Sunday 13 April 2014

Physical Layer - Introduction

Introduction

Physical layer in the OSI model plays the role of interacting with actual hardware and signaling mechanism. Physical layer is the only layer of OSI which actually deals with the physical connectivity two different stations. This layer defines the hardware equipments, cabling, wiring, frequencies, pulses used to represent binary signals etc.
Physical layer provides its services to Data-link layer. Data-link layer hands over frames to physical layer and physical layer converts it to electrical pulses which represents binary data and sends over to the wired or wireless media.

Signals

When data is sent over physical medium it needs to be first converted into electromagnetic signals. Data itself can be analog such as human voice, or digital such as file on the disk. Data (both analog and digital) can be represented in digital or analog signals.
  • Digital Signals
    Digital signals are discrete in nature and represents sequence of voltage pulses. Digital signals are used within the circuitry of a computer system.
  • Analog Signals
    Analog signals are in continuous wave form in nature and represented by continuous electromagnetic waves.

Transmission impairment

When signals travel through the medium they tend to deteriorate.
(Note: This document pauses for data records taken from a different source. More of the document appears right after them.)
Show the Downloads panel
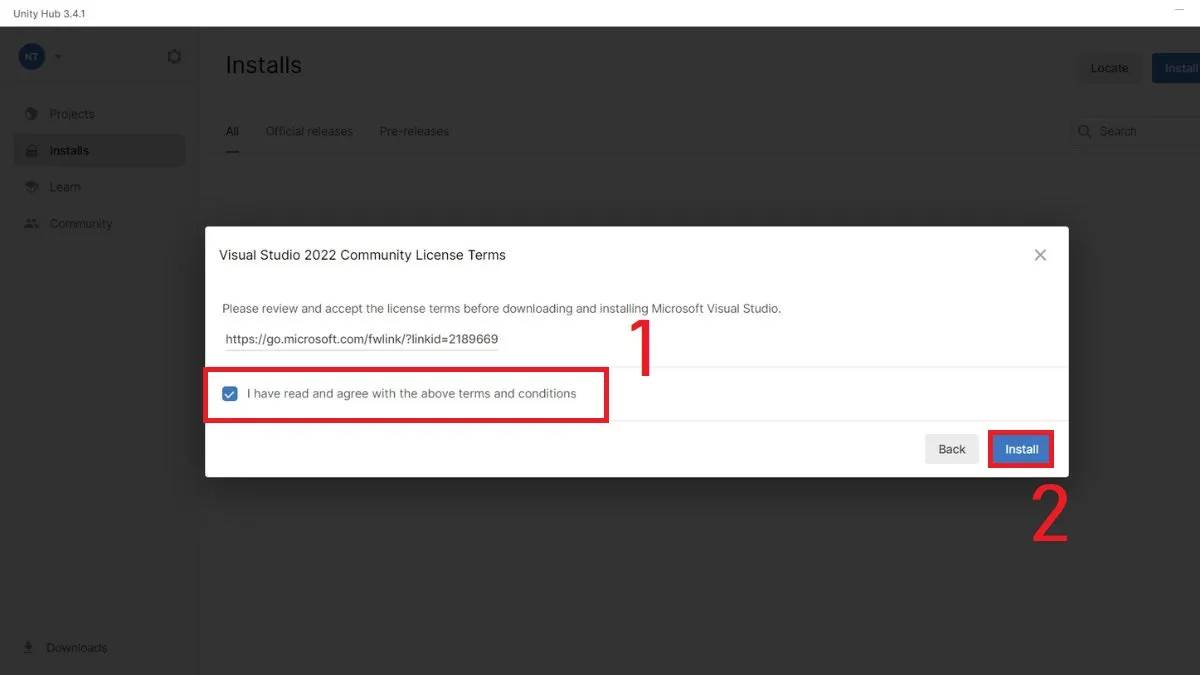Viewport: 1200px width, 675px height. click(x=76, y=648)
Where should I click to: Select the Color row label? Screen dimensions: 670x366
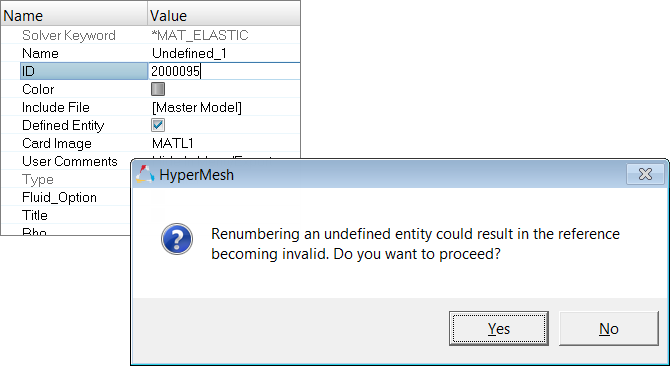[38, 89]
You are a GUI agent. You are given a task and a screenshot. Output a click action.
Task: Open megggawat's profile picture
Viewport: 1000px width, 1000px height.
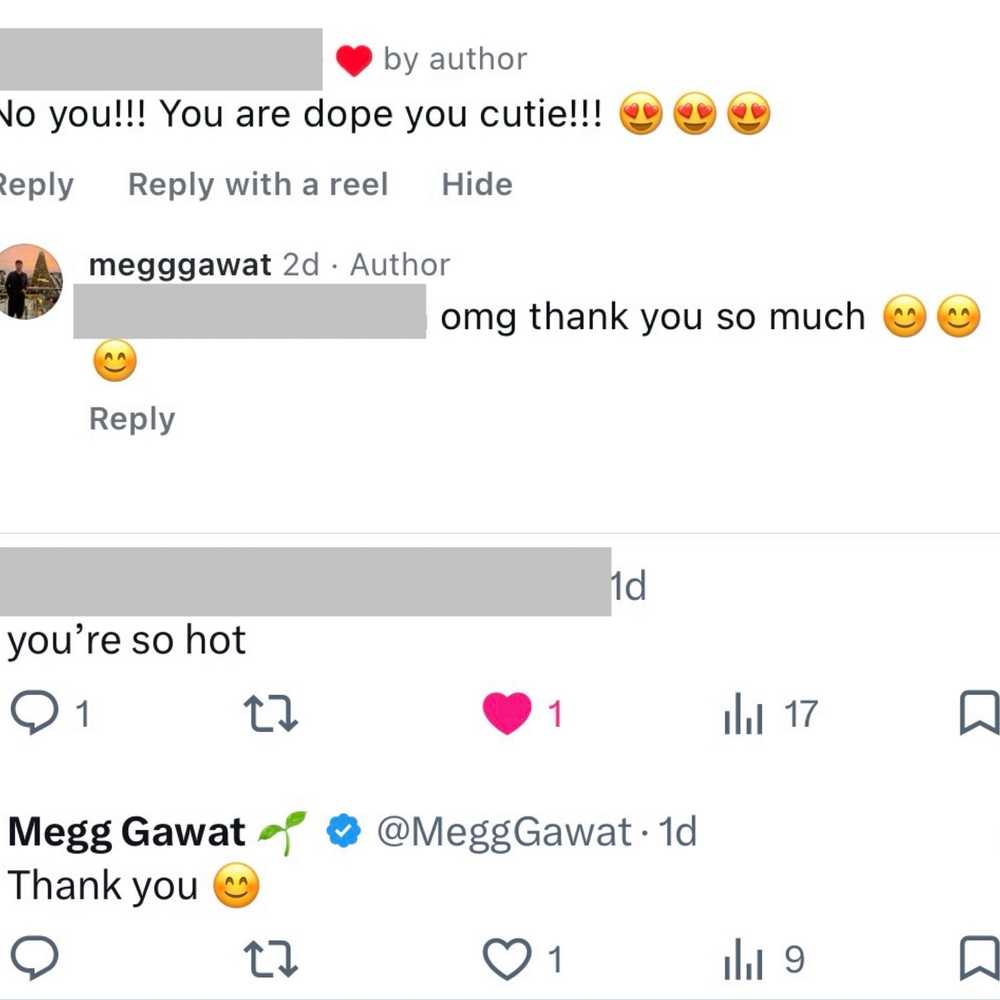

This may have many reasons:
  • Attenuation:
    When signal passes through the medium it tends to get weaker as it covers distance. It loses is strength. For the receiver to interpret the data signal must be sufficiently strong.
  • Dispersion:
    As signal travels through the media it tends to spread and overlaps. The amount of dispersion depends upon the frequency used.
  • Delay distortion:
    Signals are sent over media with pre-defined speed and frequency. If the signal speed (velocity) and frequency does not match, there are possibilities that signal reach destination in arbitrary fashion. In digital media, this is very critical that some bits reach earlier than the previously sent.
  • Noise:
    Random disturbance or fluctuation in analog or digital signals is said to be Noise in signal, which may distort the actual information being carried. Noise can be characterized in one of the following class:
    • Thermal Noise:
      Heat agitates the electronic conductors of a medium which may introduce noise in the media. Up to a certain level thermal noise is unavoidable.
    • Intermodulation:
      When more than frequency shares a medium their interference can cause noise in the media. Intermodulation noise occurs say, if two different frequencies sharing a media and one of them has excessive strength or the component itself is not functioning properly, then the resultant frequency may not be delivered as expected.
    • Crosstalk:
      This sort of noise happens when a foreign signal enters into the media. This is because signal in one media is affecting the signal of second media.
    • Impulse:
      This noise is introduced because of irregular disturbances like lightening, electricity short-circuit or faulty components. Digital data is mostly affected by this sort of noise.

Transmission Media

The medium over which the information between two computer systems is sent, called Transmission Media. Transmission media comes in two forms.
  • Guided Media
    All communication wires/cables comes into this type of media, such as UTP, Coaxial and Fiber Optics. In this media the sender and receiver are directly connected and the information is send (guided) through it.
  • Unguided Media
    Wireless or open air space is said to be unguided media, because there is no connectivity between the sender and receiver. Information is spread over the air, and anyone including the actual recipient may collect the information.

Channel Capacity

The speed of transmission of information is said to be the channel capacity. We count it as data rate in digital world. It depends on numerous factors:
  • Bandwidth:  The physical limitation of underlying media.
  • Error-rate:  Incorrect reception of information because of noise.
  • Encoding:  number of levels used for signaling.

Multiplexing

Multiplexing is a technique to mix and send multiple data stream over a single media. This technique requires system hardware called Multiplexer for multiplexing streams and sending them on a media and De-Multiplexer which takes information from the media and distributes to different destinations.

Switching

Switching is a mechanism by which data/information sent from source towards destination which are not directly connected. Networks have interconnecting devices, which receives data from directly connected sources, stores data, analyze it and then forwards to the next interconnecting device closest to the destination.